Noctua atlantica
- Conservation status: Least Concern (IUCN 3.1)

Scientific classification
- Kingdom: Animalia
- Phylum: Arthropoda
- Clade: Pancrustacea
- Class: Insecta
- Order: Lepidoptera
- Superfamily: Noctuoidea
- Family: Noctuidae
- Genus: Noctua
- Species: N. atlantica
- Binomial name: Noctua atlantica (Warren, 1905)
- Synonyms: Agrotis atlantica Warren, 1905;

= Noctua atlantica =

- Authority: (Warren, 1905)
- Conservation status: LC
- Synonyms: Agrotis atlantica Warren, 1905

Species of moth

Noctua atlantica is a species of yellow underwing moth belonging to the family Noctuidae, the cutworms. This moth is endemic to the Azores.

==Taxonomy==
Noctua atlantica was first formally described in 1905 as Agrostis atlantica by the English entomologist William Warren from types which had been collected on the Azores in 1903 by the Scottish ornithologist William Robert Ogilvie-Grant, who collected a series of 3 types from Terceira, Graciosa and São Jorge. In 1971 it was transferred to the genus Noctua by the Austrian lepidopterist Rudolf Pinker.

==Description==
Noctua atlantica is may be identified within the genus Noctua by its wing pattern, having an ochre-brown hind wing. There are also differences in the male genitalia.

==Distribution and habitat==
Noctua atlantica is endemic to the Azores where it is found on the islands of Corvo, Flores, Faial, Pico, Graciosa, São Jorge, Terceira and São Miguel. It is found in the uplands, at altitudes greater than 600 m above sea level. They prefer native forests, where the dominant tree is Juniperus brevifolia particularly where these forests are associated with grassy clearings. They also occur in sunny forest roads and glades of exotic coniferous plantations.

==Biology==
Noctua atlantica larvae are polyphagous, feeding on native grasses of various species. The adults have been recorded almost throughout the calendar year, and individuals are recorded as being attracted to lights in the months between April and November. There are two generations per year in the high elevation populations. The younger larvae are nocturnal and hide on the host plant during the day while the older larvae are less strictly nocturnal.

==Conservation==
Noctua atlantica has been assessed as Least Concern by the IUCN but its range may have contracted due to deforestation in the lower areas of the islands and the invasion of its remaining habitats buy invasive exotic plants may reduce the quality if its existing habitat.

**Supplied data:**
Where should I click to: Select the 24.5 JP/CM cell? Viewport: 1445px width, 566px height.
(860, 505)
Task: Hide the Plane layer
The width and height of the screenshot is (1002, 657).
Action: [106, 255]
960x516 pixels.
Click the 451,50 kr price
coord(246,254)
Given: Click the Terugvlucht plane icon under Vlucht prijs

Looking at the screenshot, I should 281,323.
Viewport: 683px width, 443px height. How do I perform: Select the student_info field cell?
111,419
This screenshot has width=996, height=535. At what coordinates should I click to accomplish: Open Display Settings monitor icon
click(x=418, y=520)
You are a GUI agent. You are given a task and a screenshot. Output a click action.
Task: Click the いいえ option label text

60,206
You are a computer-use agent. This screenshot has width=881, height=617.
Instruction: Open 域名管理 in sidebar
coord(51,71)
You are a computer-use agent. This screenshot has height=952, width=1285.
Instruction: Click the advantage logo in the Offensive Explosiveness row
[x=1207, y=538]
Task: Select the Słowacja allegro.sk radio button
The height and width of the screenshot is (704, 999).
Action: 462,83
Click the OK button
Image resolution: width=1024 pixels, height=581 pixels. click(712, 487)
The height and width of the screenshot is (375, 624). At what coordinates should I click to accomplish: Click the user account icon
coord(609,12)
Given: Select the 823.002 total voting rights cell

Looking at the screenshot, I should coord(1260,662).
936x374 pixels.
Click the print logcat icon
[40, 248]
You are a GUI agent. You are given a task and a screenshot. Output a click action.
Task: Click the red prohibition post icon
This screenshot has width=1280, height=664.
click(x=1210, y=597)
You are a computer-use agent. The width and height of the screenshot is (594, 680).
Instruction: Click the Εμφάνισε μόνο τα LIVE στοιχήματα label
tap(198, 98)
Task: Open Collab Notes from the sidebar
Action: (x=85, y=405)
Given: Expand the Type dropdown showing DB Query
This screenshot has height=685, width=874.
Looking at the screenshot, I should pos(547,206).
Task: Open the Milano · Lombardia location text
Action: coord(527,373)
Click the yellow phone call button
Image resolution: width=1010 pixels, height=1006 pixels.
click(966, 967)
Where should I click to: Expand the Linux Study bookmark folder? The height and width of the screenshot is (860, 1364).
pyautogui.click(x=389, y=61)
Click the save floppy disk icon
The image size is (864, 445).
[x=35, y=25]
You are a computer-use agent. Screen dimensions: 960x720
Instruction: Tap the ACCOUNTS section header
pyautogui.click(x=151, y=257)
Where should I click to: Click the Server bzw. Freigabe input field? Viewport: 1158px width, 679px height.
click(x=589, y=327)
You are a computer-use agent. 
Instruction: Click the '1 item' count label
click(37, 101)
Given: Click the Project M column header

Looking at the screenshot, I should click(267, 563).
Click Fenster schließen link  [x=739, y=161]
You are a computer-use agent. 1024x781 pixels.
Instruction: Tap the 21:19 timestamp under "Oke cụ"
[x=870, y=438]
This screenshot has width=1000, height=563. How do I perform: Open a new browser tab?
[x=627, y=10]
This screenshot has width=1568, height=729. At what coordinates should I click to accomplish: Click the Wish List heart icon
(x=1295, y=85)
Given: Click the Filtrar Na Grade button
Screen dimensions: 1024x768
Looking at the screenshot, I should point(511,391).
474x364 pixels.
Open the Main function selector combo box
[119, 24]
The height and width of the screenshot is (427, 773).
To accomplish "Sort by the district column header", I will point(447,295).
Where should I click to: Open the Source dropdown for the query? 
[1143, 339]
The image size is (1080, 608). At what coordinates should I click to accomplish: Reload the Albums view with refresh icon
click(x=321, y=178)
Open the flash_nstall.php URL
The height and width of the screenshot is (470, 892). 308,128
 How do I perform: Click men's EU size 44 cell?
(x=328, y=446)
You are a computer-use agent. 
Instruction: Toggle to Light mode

**Work order 1:** According to the article on Noctua atlantica, at what altitudes is the moth found?
**Work order 2:** Summarize the article on Noctua atlantica in two sentences.
**Work order 3:**
Say whether each statement agrees with the article on Noctua atlantica, answering yes or no and quoting the words that decide it.
(a) The larvae feed on only one species of grass.
(b) The moth was moved into the genus Noctua in 1971.
(c) High elevation populations have three generations per year.
The records have no connection to the article on Noctua atlantica.

**Task solution 1:** At altitudes greater than 600 m above sea level.

**Task solution 2:** Noctua atlantica is a yellow underwing moth of the family Noctuidae, endemic to the Azores, where it lives in upland native forests and plantation glades above 600 m. It was first described by William Warren in 1905, has grass-feeding larvae, and is assessed as Least Concern by the IUCN, though deforestation and invasive plants may threaten its habitat.

**Task solution 3:**
(a) No: "Noctua atlantica larvae are polyphagous, feeding on native grasses of various species."
(b) Yes: "In 1971 it was transferred to the genus Noctua by the Austrian lepidopterist Rudolf Pinker."
(c) No: "There are two generations per year in the high elevation populations."